The answer must consist solely of the lines from the one containing "Task: Show nächste 10 entries" through the last line of the records, set down exactly and without any pictures.

• _Dataset excerpts_:
-------------------------
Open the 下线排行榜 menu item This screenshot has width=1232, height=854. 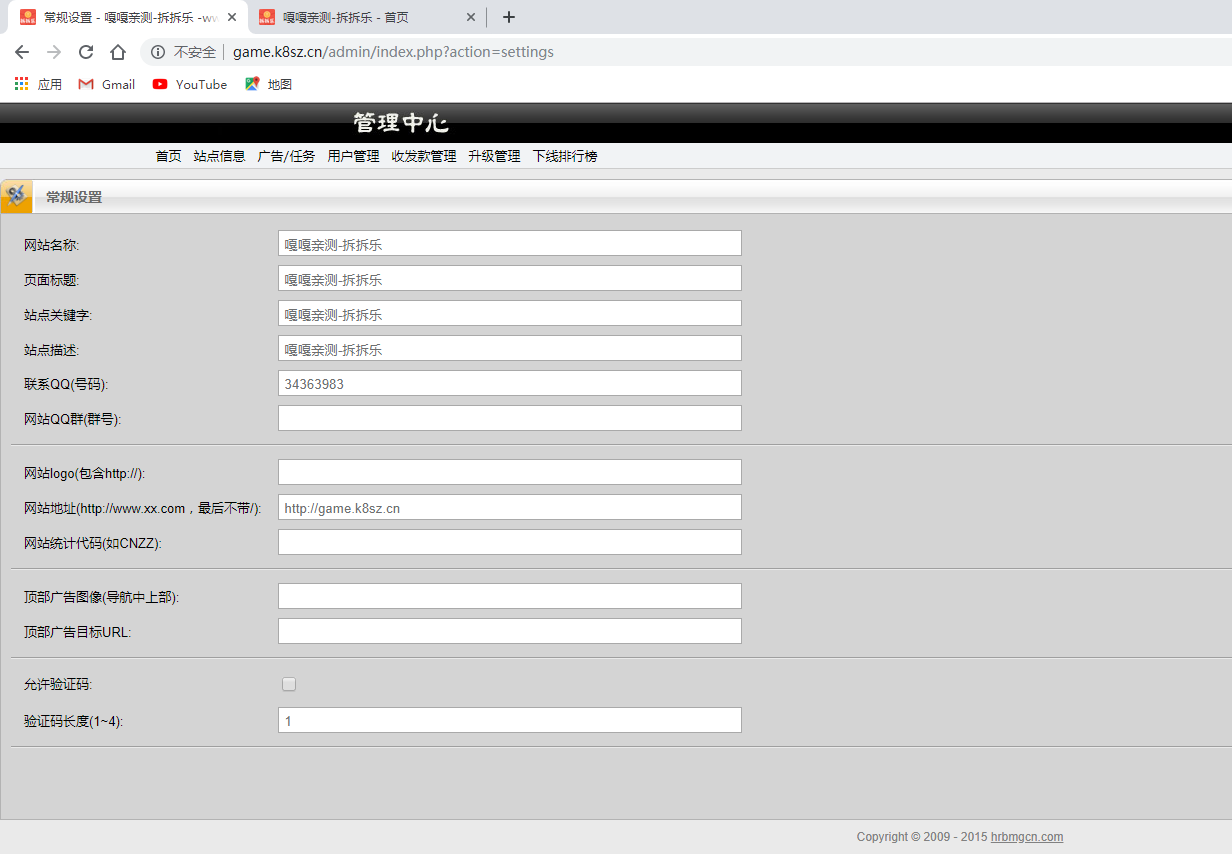coord(564,156)
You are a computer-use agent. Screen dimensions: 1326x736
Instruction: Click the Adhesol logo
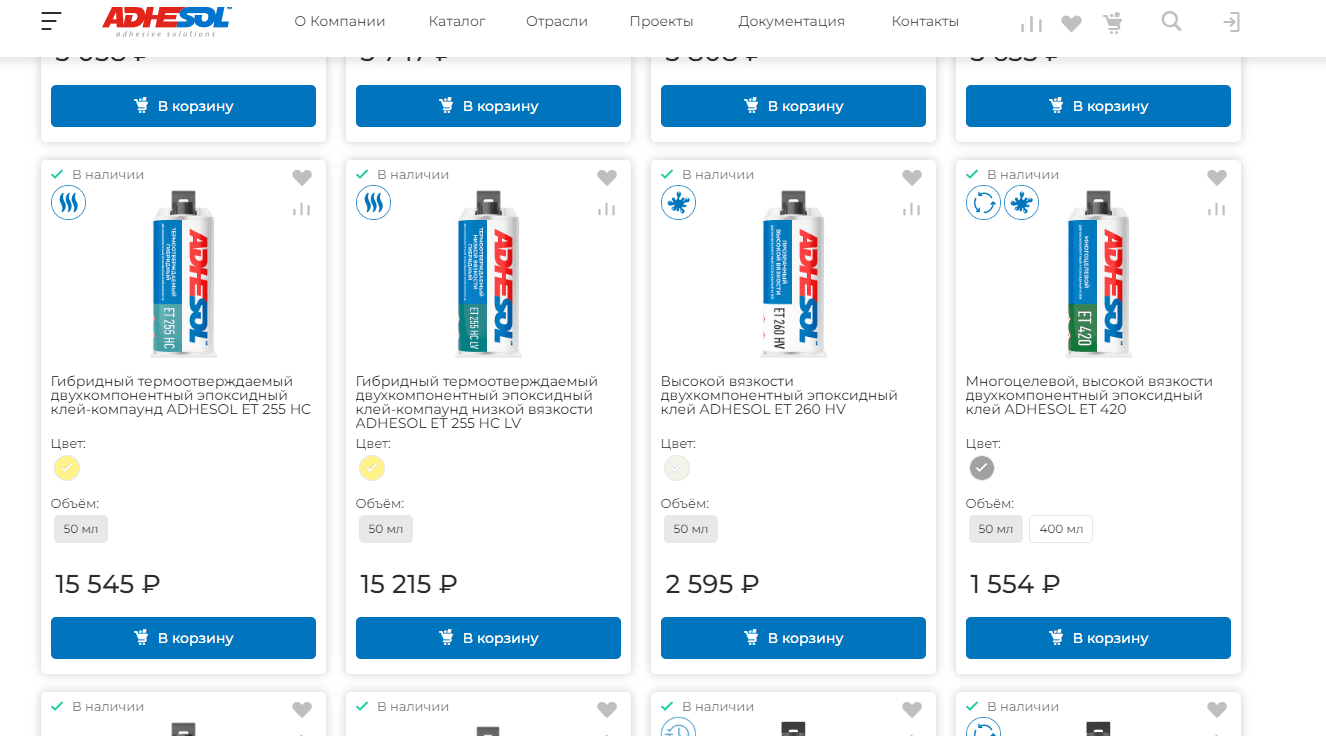166,20
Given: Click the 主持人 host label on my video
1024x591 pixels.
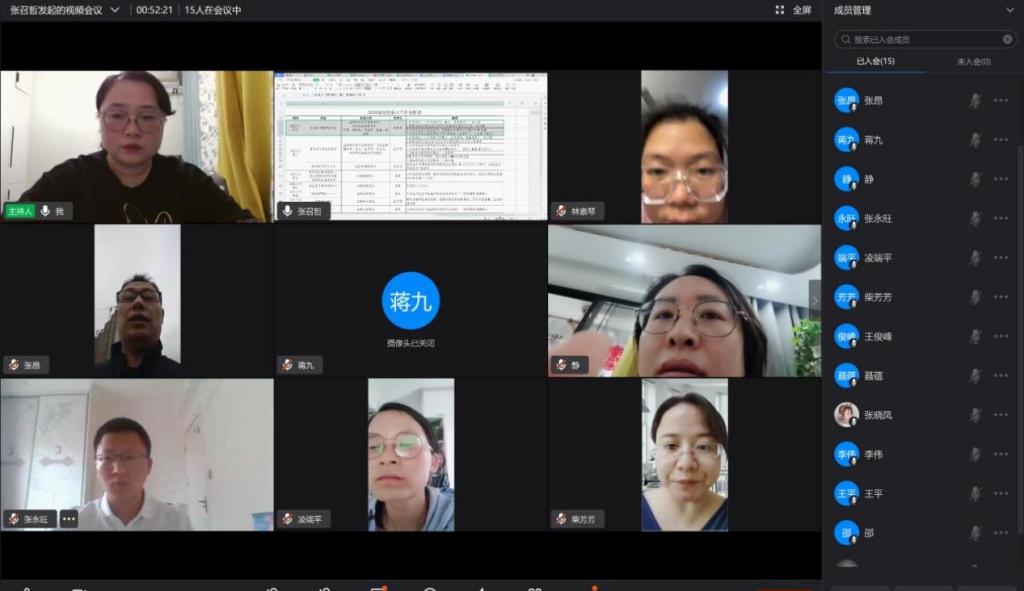Looking at the screenshot, I should pos(20,211).
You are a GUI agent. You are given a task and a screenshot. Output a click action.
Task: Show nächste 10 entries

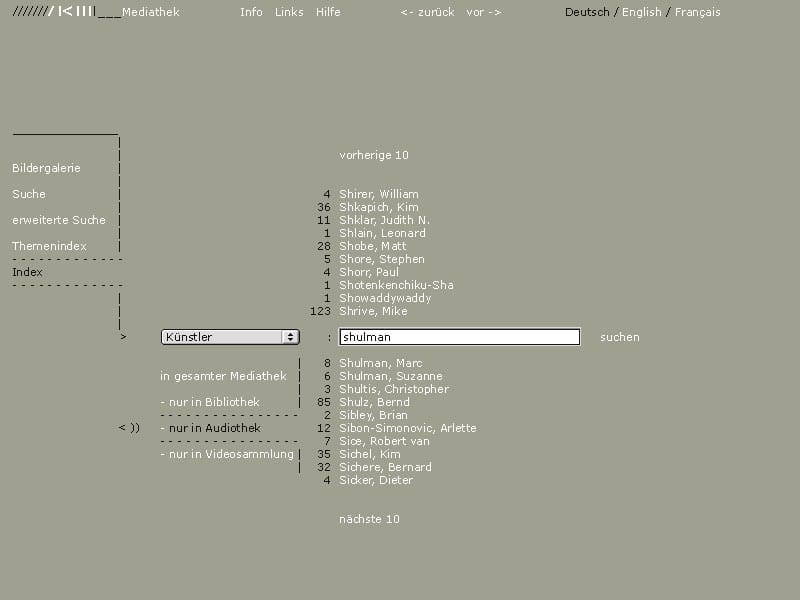click(x=369, y=519)
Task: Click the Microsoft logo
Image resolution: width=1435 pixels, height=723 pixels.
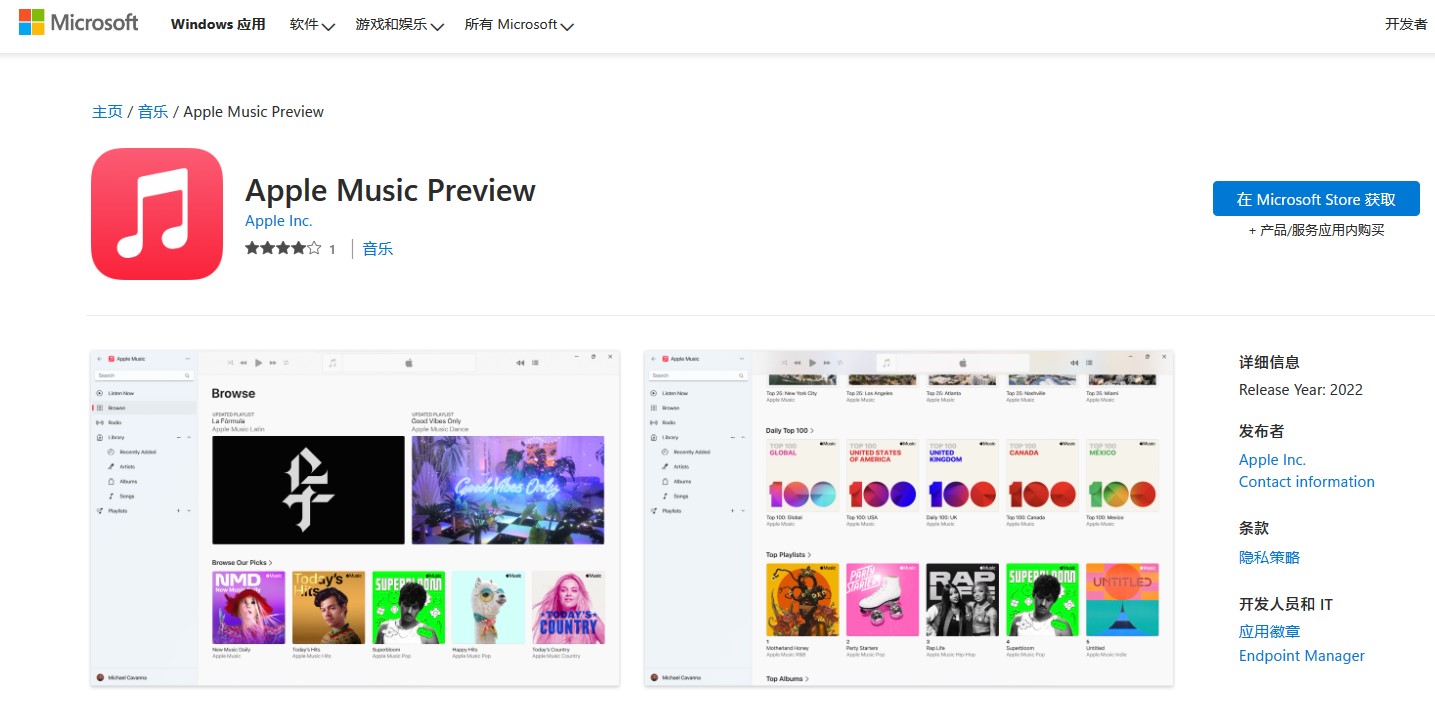Action: 79,22
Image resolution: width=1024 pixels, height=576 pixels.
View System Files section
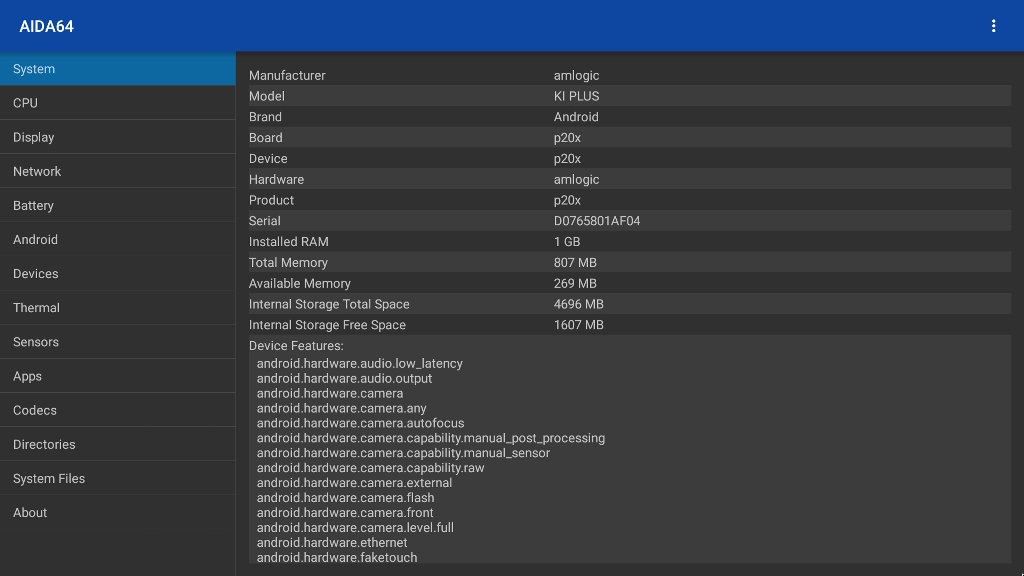118,479
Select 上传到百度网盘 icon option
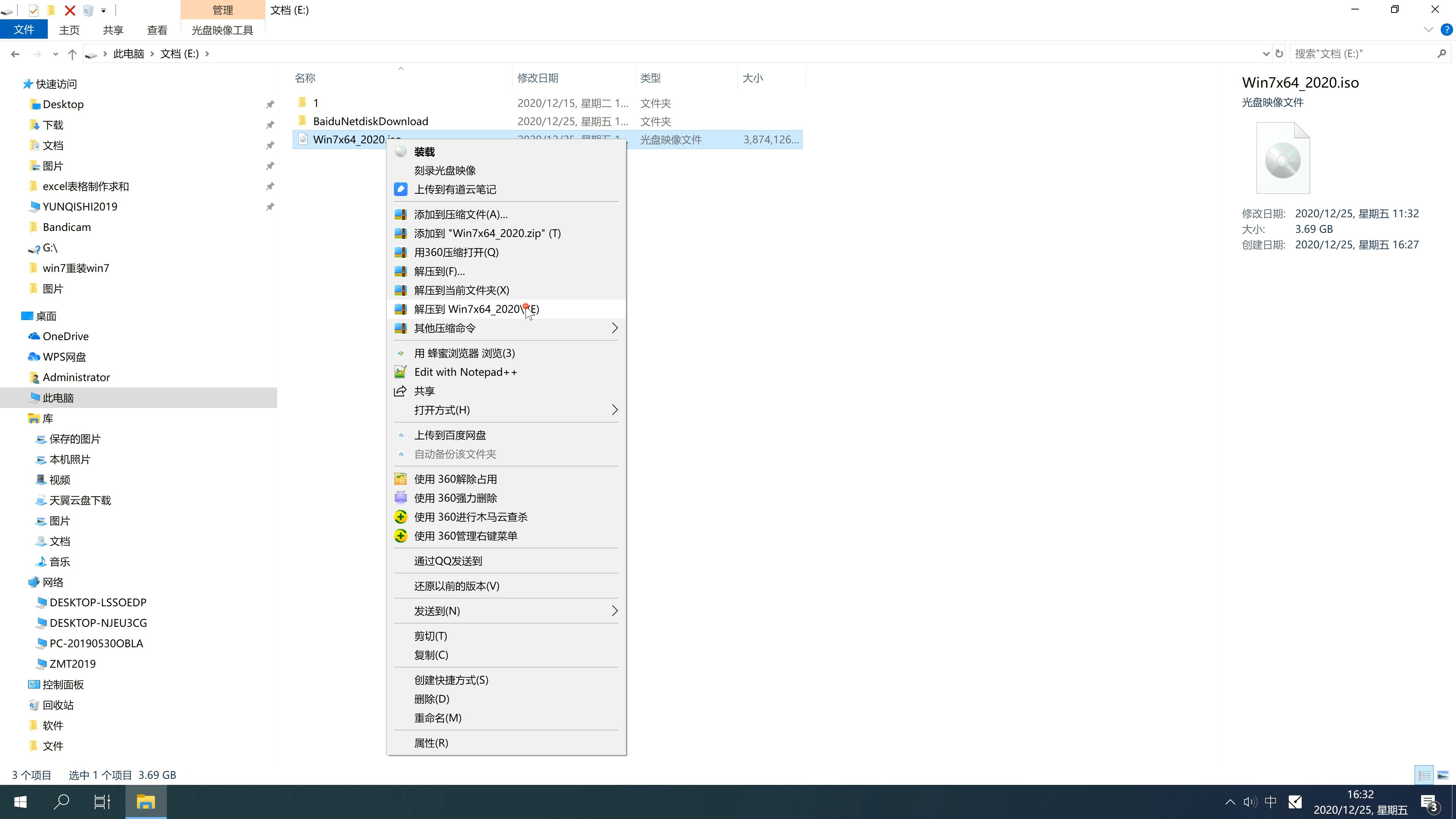This screenshot has width=1456, height=819. click(x=401, y=434)
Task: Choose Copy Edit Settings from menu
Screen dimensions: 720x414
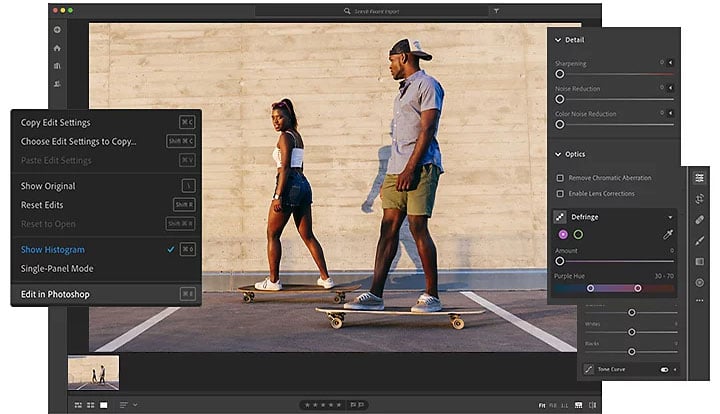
-------------------------
• _Task output_:
Task: Show nächste 10 entries

click(x=369, y=519)
Task: Click the Microsoft logo
Image resolution: width=1435 pixels, height=723 pixels.
Action: 79,22
Image resolution: width=1024 pixels, height=576 pixels.
View System Files section
118,479
Select 上传到百度网盘 icon option
This screenshot has width=1456, height=819. click(x=401, y=434)
Task: Choose Copy Edit Settings from menu
Screen dimensions: 720x414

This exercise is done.